Among the entries, which lines carry the string "computer"? Copy every one.

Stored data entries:
========================
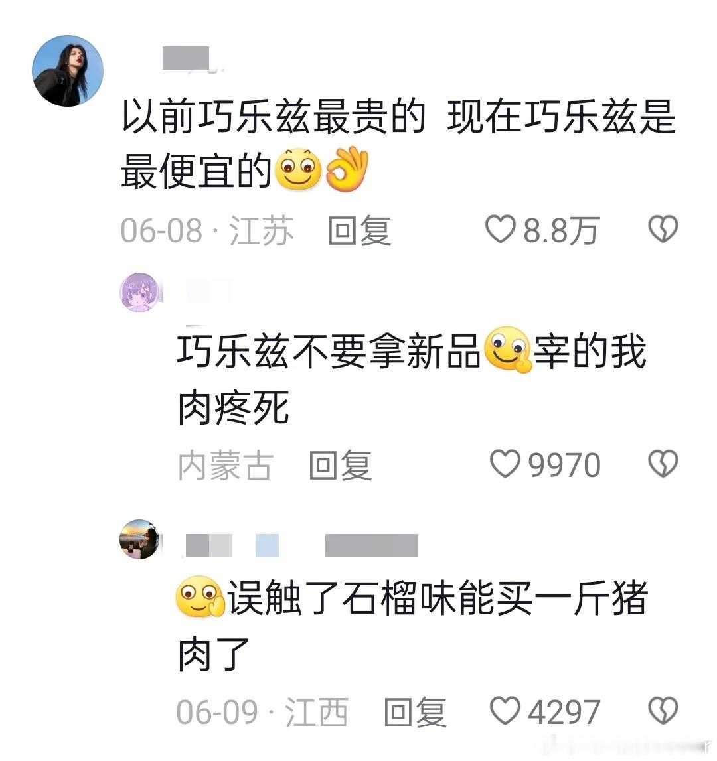Screen dimensions: 717x761
Task: Reply to the 内蒙古 comment
Action: (x=340, y=465)
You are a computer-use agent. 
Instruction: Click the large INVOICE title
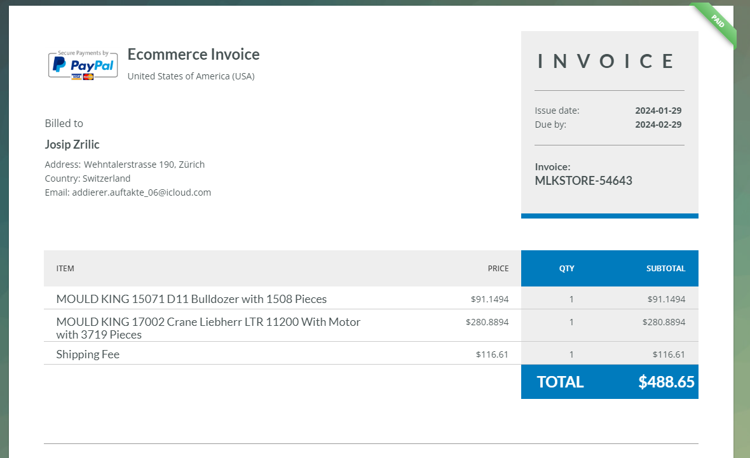click(x=606, y=61)
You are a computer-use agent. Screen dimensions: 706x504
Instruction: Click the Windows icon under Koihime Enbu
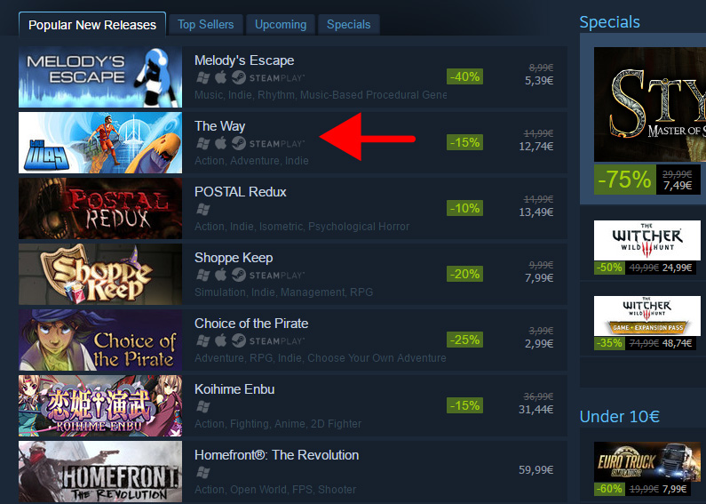[203, 406]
========================
— TASK OUTPUT —
You are a computer-use agent. 
You are a computer-use agent. Screen dimensions: 706x504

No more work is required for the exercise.